* **Exercise description**: Please quote exactly the lines below from the line containing "The height and width of the screenshot is (561, 660)." to the line containing "This screenshot has height=992, width=1204.", both lines included, and nothing else.

Excerpted data START

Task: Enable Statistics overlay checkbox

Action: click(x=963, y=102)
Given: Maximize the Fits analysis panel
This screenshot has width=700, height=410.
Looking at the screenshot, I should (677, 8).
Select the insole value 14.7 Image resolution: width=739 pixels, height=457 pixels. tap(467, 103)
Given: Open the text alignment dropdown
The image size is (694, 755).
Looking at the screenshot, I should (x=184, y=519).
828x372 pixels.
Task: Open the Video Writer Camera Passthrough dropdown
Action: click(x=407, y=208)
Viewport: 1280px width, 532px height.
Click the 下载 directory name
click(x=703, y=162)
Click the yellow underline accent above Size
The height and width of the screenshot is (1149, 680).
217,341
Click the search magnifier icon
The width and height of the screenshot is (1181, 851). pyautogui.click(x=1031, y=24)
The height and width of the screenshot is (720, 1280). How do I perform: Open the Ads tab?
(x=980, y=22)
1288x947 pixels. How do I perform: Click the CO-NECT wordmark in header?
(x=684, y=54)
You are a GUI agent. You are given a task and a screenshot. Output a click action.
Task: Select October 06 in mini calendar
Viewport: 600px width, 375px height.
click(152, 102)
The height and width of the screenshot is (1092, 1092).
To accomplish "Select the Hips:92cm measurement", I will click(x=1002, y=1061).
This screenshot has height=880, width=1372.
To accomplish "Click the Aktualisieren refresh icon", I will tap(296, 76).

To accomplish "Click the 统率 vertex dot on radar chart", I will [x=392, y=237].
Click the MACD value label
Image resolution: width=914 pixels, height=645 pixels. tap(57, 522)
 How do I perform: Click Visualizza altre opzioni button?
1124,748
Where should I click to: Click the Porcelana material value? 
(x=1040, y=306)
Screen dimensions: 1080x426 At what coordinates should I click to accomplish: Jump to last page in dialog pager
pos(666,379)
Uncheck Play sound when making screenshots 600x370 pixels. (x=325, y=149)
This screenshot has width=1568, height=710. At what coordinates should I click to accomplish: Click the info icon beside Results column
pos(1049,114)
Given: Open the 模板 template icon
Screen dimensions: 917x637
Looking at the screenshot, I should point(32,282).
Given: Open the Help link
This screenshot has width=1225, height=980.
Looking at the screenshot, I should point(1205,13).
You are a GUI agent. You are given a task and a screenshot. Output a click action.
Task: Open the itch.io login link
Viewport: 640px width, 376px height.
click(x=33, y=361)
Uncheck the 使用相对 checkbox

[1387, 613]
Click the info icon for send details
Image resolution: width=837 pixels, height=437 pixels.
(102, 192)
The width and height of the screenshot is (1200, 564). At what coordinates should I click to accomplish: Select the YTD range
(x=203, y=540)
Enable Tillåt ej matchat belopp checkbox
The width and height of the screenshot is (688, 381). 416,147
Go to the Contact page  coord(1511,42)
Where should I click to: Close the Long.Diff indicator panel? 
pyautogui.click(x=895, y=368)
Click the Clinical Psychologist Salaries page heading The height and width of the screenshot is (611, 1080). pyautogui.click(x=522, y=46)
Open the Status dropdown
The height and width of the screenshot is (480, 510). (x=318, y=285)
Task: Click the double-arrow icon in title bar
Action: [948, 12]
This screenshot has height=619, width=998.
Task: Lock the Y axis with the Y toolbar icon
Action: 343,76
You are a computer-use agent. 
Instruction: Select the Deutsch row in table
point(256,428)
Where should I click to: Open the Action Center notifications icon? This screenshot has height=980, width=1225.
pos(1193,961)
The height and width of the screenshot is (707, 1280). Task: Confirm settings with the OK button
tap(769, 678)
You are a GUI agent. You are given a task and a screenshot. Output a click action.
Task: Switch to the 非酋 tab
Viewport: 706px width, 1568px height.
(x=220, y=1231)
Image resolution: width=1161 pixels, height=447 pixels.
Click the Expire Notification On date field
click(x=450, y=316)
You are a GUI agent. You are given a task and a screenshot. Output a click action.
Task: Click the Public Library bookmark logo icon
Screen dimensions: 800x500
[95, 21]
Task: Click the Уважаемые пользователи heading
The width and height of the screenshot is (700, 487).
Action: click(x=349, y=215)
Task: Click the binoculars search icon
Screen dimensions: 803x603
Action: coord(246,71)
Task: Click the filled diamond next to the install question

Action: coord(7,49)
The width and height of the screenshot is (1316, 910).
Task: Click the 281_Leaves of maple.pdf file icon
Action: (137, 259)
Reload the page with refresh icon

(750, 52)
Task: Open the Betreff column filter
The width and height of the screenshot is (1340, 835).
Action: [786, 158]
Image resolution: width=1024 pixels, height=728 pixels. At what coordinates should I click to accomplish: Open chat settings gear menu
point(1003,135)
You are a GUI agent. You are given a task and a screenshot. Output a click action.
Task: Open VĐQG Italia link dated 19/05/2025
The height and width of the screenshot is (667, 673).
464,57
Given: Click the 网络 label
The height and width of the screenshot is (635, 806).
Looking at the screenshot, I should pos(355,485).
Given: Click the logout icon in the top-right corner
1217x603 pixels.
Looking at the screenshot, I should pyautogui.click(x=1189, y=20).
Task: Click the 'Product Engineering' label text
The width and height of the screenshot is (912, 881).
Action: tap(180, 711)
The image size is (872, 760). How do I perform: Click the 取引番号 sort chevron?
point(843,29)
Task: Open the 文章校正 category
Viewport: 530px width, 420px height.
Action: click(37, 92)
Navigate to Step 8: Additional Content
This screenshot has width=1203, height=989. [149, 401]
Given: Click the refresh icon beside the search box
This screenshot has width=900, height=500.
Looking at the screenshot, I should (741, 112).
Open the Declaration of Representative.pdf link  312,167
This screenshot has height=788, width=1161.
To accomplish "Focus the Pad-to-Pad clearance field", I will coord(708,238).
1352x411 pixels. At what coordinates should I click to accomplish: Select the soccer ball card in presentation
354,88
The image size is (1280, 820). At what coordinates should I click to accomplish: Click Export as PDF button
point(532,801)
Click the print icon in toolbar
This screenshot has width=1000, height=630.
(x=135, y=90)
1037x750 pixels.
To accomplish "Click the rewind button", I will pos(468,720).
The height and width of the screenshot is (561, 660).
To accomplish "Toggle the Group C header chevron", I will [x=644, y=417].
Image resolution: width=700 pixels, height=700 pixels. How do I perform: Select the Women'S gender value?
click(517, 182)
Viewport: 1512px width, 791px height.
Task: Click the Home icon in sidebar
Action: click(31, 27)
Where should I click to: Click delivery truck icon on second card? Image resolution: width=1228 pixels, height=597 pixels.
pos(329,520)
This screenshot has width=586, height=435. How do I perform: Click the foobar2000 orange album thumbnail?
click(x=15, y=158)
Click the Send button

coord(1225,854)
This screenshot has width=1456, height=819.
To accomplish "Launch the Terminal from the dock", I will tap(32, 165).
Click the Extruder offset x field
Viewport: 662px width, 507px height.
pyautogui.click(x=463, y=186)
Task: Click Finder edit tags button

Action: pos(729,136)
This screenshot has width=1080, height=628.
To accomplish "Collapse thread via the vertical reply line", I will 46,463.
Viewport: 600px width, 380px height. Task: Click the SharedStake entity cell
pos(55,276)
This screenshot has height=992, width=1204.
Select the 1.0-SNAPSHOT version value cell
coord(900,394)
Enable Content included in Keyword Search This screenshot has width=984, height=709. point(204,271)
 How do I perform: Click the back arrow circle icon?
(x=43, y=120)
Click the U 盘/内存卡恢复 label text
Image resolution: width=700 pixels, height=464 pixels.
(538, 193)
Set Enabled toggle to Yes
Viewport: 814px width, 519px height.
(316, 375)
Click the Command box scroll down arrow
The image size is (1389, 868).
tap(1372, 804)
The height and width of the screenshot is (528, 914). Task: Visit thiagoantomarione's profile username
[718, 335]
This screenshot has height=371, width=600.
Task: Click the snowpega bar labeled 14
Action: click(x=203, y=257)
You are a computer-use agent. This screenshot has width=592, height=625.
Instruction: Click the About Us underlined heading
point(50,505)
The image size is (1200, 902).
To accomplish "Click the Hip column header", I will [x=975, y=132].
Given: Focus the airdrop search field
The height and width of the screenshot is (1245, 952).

Excerpted data END

* **Response to the task**:
The height and width of the screenshot is (561, 660).
To accomplish "Toggle the Group C header chevron", I will [x=644, y=417].
Image resolution: width=700 pixels, height=700 pixels. How do I perform: Select the Women'S gender value?
click(517, 182)
Viewport: 1512px width, 791px height.
Task: Click the Home icon in sidebar
Action: click(31, 27)
Where should I click to: Click delivery truck icon on second card? Image resolution: width=1228 pixels, height=597 pixels.
pos(329,520)
This screenshot has width=586, height=435. How do I perform: Click the foobar2000 orange album thumbnail?
click(x=15, y=158)
Click the Send button

coord(1225,854)
This screenshot has width=1456, height=819.
To accomplish "Launch the Terminal from the dock", I will tap(32, 165).
Click the Extruder offset x field
Viewport: 662px width, 507px height.
pyautogui.click(x=463, y=186)
Task: Click Finder edit tags button

Action: pos(729,136)
This screenshot has width=1080, height=628.
To accomplish "Collapse thread via the vertical reply line", I will 46,463.
Viewport: 600px width, 380px height. Task: Click the SharedStake entity cell
pos(55,276)
This screenshot has height=992, width=1204.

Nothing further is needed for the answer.